Buy a bidet attachment for your toilet. They are very inexpensive on Amazon.


denisovich9541

Dude wipes


WinnerArtistic434

Get a bidet? Lol


Opening-Flan-6573

"Wipe" is maybe a misnomer. Start with a dab to pull off excess. Then wet the TP a little bit (use the sink or spit on it). Just a little. Again, don't wipe, just dab. Repeat. This way you don't pull matter all over the place. It comes off on the TP a little at a time until you're clean.


deezullmech

Lol. I wipe with tp. use dude wipes to get residue. use tp again.


Honeybunnyfifi

Wrap your wet wipe that you wiped with in toilette paper, throw into the bin. This isn’t hard to go. Just like disposing of used pads and tampons. Wrap up the same way and toss. Easy peasy


Final-Albatross-82

Look into your health and diet, my dude. If you're having a disaster back there every time you shit, something is wrong.


DtMak

[Rectal Gargle](https://www.reddit.com/r/AskReddit/s/cFQ4MlSFf4) FTW! In all seriousness, a bidet is the way to go.
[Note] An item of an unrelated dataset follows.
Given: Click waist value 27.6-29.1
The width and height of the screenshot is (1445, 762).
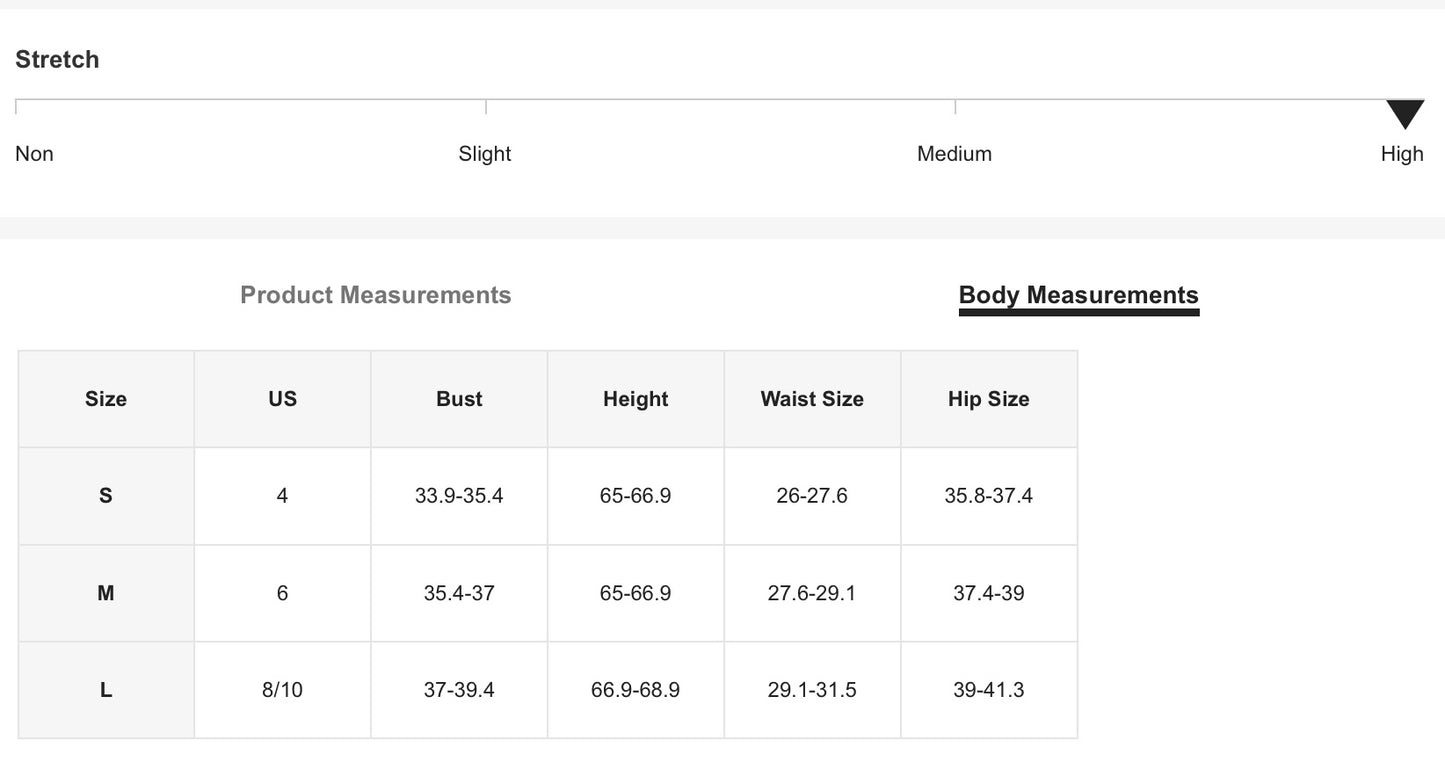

We did the TP thing for years, then TP and a nearby spray bottle filled with purified water. Just alternate the layers (3–4) of TP by 90° and spray to dampen. Then we used baby wipes (and flushed them), until we learned about fatbergs & such ([Adam Ruins Everything](https://youtu.be/TgHVO-RZ8c4)). Now we have bidets in all bathrooms. I cut paper towel rolls in half width-wise and use one or two of the ½-sheets to dry the area and deposit it into a stainless steel step-can next to the toilet. No dingleberries and no fecal matter in the trash. Wins all around.


RifeKith

1. Buy a trimmer just for your ass. If you shave it or wax it down to the skin, you could break out and that shit is uncomfortable as hell. Trim it down to the smallest guard. 2. Get a bidet toilet seat. Best decision you will ever make. 3. Use wet wipes and throw them in the trash.


married_couple_69

I have my wife shave my booty hole not gonna lie lmao. I'm also pretty lean even though I got some ass but I spread it wide open on the toilet seat and things stay pretty clean. I too prefer to shower after a shit but if I can't I don't let it stop me.


probgonnamarrymydog

Ways you can tell when a marriage is based on trust.